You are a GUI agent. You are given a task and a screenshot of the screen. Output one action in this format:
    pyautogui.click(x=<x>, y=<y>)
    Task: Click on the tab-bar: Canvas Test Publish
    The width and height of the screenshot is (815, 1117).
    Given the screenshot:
•••
**How to complete this task**
Copy the listing above line for line, with no changes.

**Response area**
You are a GUI agent. You are given a task and a screenshot of the screen. Output one action in this format:
    pyautogui.click(x=<x>, y=<y>)
    Task: Click on the tab-bar: Canvas Test Publish
    The width and height of the screenshot is (815, 1117).
    Given the screenshot:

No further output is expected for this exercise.